Bloque de texto:
El argumento favorito de políticos e intelectuales a la hora de rechazar una determinada propuesta es candoroso: “Es que no resuelve el problema de fondo”. La pretensión de resolver los problemas de fondo es tanto como no querer resolverlos ni en la superficie. Erradicar un problema social no es como erradicar una plaga de cucarachas. Si una propuesta tiene por objeto poner remedio a un problema se dice que no sirve porque no erradica el mal. En México –tal es el signo de nuestra historia durante doscientos años– los males siempre se han querido erradicar en términos absolutos. Los paliativos tienen pésima reputación: “Son meros paliativos”, se dice, como si todos los paliativos fueran, por sí mismos, malos o indignos. Prisioneros del todo o el nada, acabamos en nada. Hay problemas que siempre serán problemas; algunos se paliarán en parte o sus efectos se reducirán en otra; es posible incluso que algunos males se erradiquen, teniendo en cuenta que otros aparecerán en su lugar.

Tarea pendiente:
Responde, por favor, estas preguntas sobre el texto de los paliativos:
1. ¿Qué argumento usan políticos e intelectuales para rechazar una propuesta?
2. ¿Con qué se dice que no es comparable erradicar un problema social?
3. ¿Durante cuánto tiempo se han querido erradicar los males en términos absolutos en México?

Sección de datos:
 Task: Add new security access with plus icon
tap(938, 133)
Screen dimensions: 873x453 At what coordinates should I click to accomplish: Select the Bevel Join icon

Solución:
1. “Es que no resuelve el problema de fondo”.
2. Con erradicar una plaga de cucarachas.
3. Durante doscientos años.